**EXCERPTED RECORDS**
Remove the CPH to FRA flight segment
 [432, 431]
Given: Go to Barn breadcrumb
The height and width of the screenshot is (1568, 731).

* * *

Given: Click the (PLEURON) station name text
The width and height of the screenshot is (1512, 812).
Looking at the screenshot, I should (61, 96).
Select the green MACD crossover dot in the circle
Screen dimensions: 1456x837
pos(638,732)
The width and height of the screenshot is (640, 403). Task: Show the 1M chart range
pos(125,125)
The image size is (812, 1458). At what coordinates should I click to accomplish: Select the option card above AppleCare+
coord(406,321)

**THE REQUEST**
Reproduce everything in the material from the line containing "Remove the CPH to FRA flight segment" down to the line containing "The height and", including both of those lines.

**EXPECTED OUTPUT**
Remove the CPH to FRA flight segment
 [432, 431]
Given: Go to Barn breadcrumb
The height and width of the screenshot is (1568, 731).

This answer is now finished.